A. Joshua West (born 25 March 1977) is a dual citizen British-American Olympic rower and Earth Sciences professor. He is a two-time World Championship silver medalist, a World Championship bronze medalist, and a four-time Cambridge Blue, and represented Great Britain in the eight at the 2004 Olympic Games, won a bronze medal in the eight in the 2007 World Cup series, and won a bronze medal at the 2007 World Championships in the eight, and won a silver medal in the eight in the 2008 Olympic Games.

Early life
West is Jewish and was born in Santa Fe, New Mexico, United States. His mother is American and his father is British.

West attended Yale University for his undergraduate degree, majoring in geology and international studies. As an undergraduate he was a member of the St. Anthony Hall literary society and was a member of the crew team. In 1999, West attended Gonville and Caius College, Cambridge for postgraduate study as a Marshall Scholar. He completed a doctorate at Cambridge in 2005.

Rowing career
At Yale, West learned to row under Freshman Coach Justin Moore and Varsity Coach Dave Vogel. He participated in the  Varsity Eights version of the Harvard-Yale Boat Race his senior year (1998) but lost to Harvard.  

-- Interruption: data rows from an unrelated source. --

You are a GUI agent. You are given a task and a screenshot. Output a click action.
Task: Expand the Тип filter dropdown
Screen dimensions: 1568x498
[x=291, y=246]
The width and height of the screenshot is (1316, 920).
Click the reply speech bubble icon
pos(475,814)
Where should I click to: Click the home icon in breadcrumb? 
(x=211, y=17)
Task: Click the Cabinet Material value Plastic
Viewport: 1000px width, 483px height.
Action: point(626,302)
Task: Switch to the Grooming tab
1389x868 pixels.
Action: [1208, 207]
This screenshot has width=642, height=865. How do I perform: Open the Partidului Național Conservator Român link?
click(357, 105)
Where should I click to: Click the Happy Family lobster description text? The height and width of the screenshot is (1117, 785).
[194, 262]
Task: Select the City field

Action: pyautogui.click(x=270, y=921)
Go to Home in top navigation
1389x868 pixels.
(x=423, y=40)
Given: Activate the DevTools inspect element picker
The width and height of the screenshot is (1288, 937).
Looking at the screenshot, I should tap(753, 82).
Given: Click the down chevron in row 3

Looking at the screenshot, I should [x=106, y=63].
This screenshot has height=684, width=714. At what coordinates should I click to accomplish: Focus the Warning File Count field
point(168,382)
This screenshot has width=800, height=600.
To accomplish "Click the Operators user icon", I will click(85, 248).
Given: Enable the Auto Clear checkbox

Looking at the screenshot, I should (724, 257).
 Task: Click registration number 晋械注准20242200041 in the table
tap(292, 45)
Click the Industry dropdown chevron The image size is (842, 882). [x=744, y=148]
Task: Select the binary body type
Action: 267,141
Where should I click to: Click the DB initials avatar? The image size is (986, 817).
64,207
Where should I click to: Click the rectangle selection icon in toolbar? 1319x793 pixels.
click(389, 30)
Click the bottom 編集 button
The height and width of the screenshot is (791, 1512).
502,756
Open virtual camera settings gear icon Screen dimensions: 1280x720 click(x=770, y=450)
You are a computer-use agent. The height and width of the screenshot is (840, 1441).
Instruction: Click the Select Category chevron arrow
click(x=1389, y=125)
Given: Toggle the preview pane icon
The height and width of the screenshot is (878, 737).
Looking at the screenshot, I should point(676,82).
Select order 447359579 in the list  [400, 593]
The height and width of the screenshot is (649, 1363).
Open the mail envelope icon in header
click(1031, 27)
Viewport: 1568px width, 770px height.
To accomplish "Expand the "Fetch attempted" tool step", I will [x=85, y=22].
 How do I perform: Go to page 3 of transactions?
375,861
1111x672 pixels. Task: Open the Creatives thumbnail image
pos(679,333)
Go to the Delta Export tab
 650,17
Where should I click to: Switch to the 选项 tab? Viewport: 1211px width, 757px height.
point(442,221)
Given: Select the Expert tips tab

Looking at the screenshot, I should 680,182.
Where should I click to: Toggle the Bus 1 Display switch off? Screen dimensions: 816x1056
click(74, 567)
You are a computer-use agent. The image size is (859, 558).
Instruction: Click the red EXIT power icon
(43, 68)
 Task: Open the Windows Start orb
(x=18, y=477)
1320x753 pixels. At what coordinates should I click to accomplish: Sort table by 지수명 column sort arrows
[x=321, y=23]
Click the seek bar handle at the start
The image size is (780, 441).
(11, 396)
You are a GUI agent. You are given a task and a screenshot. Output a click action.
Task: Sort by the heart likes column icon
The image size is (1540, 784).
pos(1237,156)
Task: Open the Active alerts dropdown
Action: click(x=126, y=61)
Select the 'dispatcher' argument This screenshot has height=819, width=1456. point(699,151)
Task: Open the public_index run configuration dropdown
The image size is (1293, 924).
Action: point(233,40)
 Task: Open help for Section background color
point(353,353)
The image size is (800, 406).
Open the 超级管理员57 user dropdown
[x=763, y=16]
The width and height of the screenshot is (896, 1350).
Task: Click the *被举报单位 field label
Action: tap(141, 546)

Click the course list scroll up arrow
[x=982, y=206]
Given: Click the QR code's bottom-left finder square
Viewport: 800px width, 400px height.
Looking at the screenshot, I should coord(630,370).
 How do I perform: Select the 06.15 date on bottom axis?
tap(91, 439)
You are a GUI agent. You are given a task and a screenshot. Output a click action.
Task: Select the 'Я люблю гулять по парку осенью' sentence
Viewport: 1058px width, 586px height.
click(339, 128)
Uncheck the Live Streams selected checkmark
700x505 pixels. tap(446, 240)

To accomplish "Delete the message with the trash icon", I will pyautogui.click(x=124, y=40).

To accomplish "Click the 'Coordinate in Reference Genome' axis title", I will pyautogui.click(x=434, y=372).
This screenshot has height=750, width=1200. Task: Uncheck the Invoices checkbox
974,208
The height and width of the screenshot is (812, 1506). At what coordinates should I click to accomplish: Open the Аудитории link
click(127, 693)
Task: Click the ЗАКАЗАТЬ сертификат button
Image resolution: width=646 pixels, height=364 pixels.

While studying in England, he earned a spot in the Blue Boat for The Boat Race against Oxford University.  Earning a seat in Cambridge's Blue Boat every year until 2002, West and the "Light Blues" defeated the "Dark Blues" twice in those four years (1999 & 2001). In 2000, West lined up against former Yale teammates Alexander Reid and Eirik Lilledahl, who were the stern pair of the victorious Oxford crew. At , West is the tallest recorded oarsman to participate in The Boat Race. He also twice won May Bumps headships with Caius Boat Club.

Building on his Cambridge successes, West eventually became a member of the British National Rowing Team and won two silver medals (2002 & 2003) with the British Four and one bronze medal (2007) with the British Eight at the World Rowing Championships.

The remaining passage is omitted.